Licenziamento disciplinare per mancato rispetto dell’orario: la Cassazione conferma la legittimità.
La Corte di Cassazione, Sezione Lavoro, con ordinanza n. 12305 del 9 maggio 2025, ha rigettato il ricorso di una lavoratrice licenziata per giusta causa, confermando la legittimità del provvedimento datoriale basato sul reiterato mancato rispetto dell’orario di lavoro.
La lavoratrice, impiegata con contratto part-time, era stata destinataria di licenziamento per giusta causa, motivato dal datore di lavoro con riferimento a una assenza ingiustificata.
In particolare:
Tale condotta, già preceduta da episodi analoghi, era stata sanzionata più volte e considerata, nel suo complesso, grave e reiterata, giustificativa della risoluzione del rapporto ex art. 2119 c.c.

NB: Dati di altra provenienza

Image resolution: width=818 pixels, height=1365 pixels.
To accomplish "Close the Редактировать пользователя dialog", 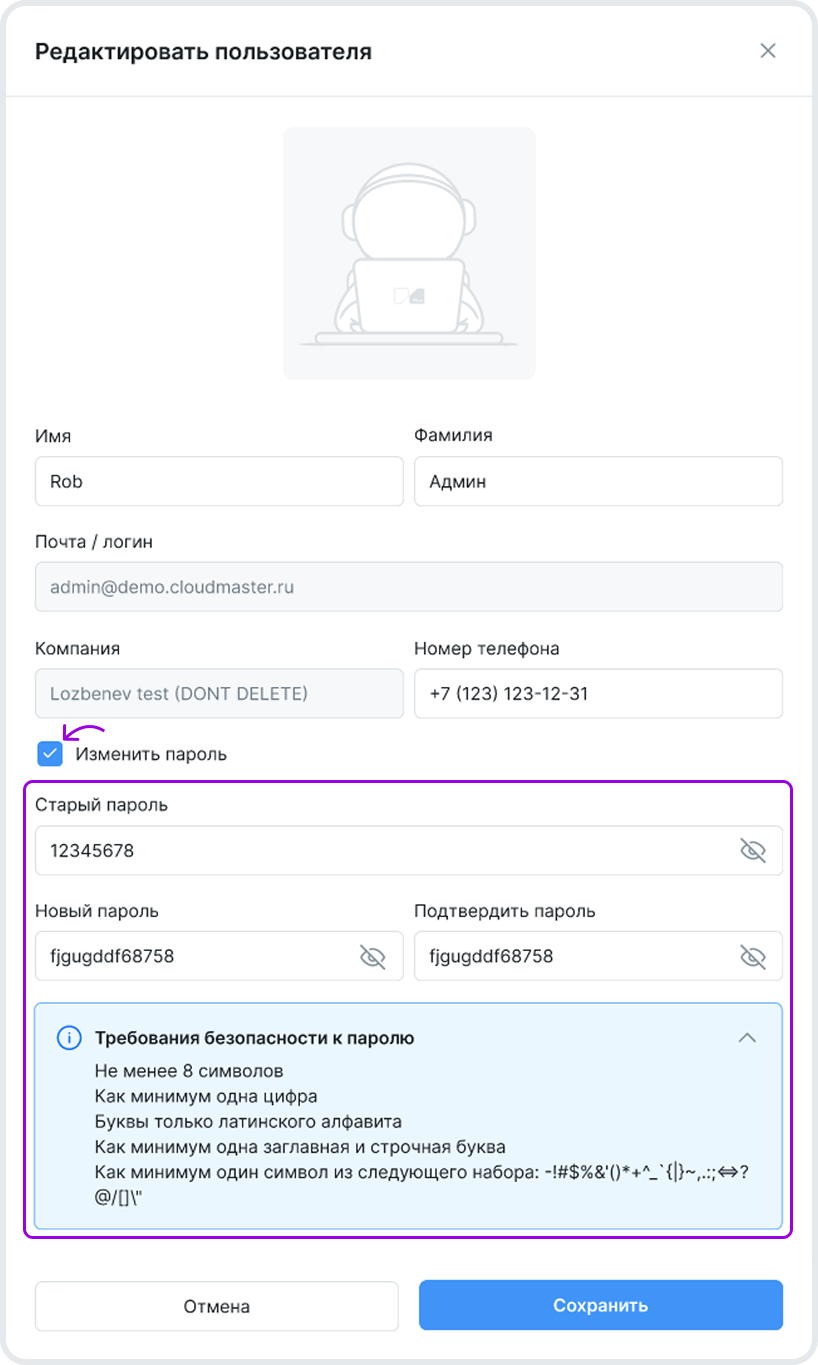I will click(x=767, y=51).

La riduzione dell’orario da 30 a 28,5 ore settimanali, disposta senza variazione retributiva, rientrava nell’ambito del contratto collettivo applicato (CCNL Terziario).

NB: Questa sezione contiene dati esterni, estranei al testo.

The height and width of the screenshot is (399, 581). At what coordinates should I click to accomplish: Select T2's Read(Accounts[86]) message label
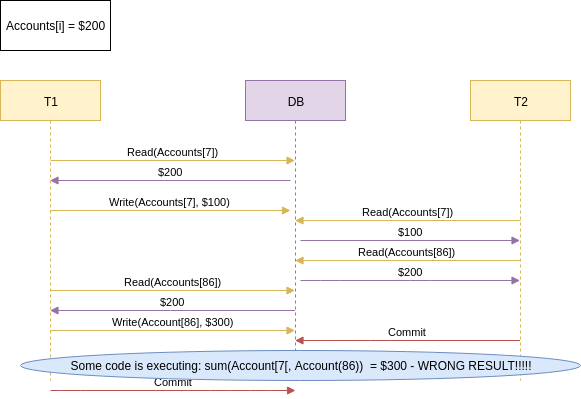(x=406, y=252)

Secondo la lavoratrice, tale riduzione doveva essere collocata a fine turno del sabato (ossia con termine anticipato alle 12:30), mentre il datore l’aveva collocata all'inizio della giornata, mantenendo tuttavia la fascia oraria 9:00-14:00 prevista dall’ultimo accordo scritto.
La pretesa della lavoratrice di determinare unilateralmente l’orario è stata ritenuta non supportata da alcun accordo individuale (né scritto, né orale, né per fatti concludenti).
La Corte di Cassazione ha confermato le motivazioni della Corte d’Appello, che aveva evidenziato due profili di legittimità autonomi e concorrenti.
Condotta datoriale conforme agli obblighi contrattuali
In primo luogo, la condotta del datore di lavoro risultava conforme agli obblighi contrattuali. In particolare, la rimodulazione dell’orario di lavoro era stata preceduta da una fase di confronto tra le parti, conclusasi senza esito positivo. In assenza di un accordo, la società aveva legittimamente esercitato il proprio potere organizzativo, adottando una soluzione compatibile con le esigenze aziendali. Inoltre, la lavoratrice non aveva fornito prova dell’esistenza di un diritto, contrattuale o pattizio, che le attribuisse una collocazione oraria preferenziale.
Irrilevanza dell’eventuale inadempimento aziendale
Anche nell’ipotesi in cui si fosse qualificata la condotta datoriale come un parziale inadempimento — in particolare, l’anticipazione dell’orario di lavoro di un’ora e mezza nella sola giornata del sabato — tale circostanza non sarebbe stata comunque sufficiente a giustificare la reazione della lavoratrice, consistita nell’allontanamento ingiustificato dal posto di lavoro.
Secondo i giudici, non risultavano integrati i presupposti per l’applicazione dell’articolo 1460 del Codice civile, relativo all’eccezione di inadempimento, non potendosi ritenere proporzionata né legittima l’autotutela posta in essere dalla dipendente.
La Corte ha così escluso sia l’illegittimità del comportamento aziendale, sia la proporzionalità della reazione della lavoratrice, confermando in via definitiva la legittimità del licenziamento disciplinare.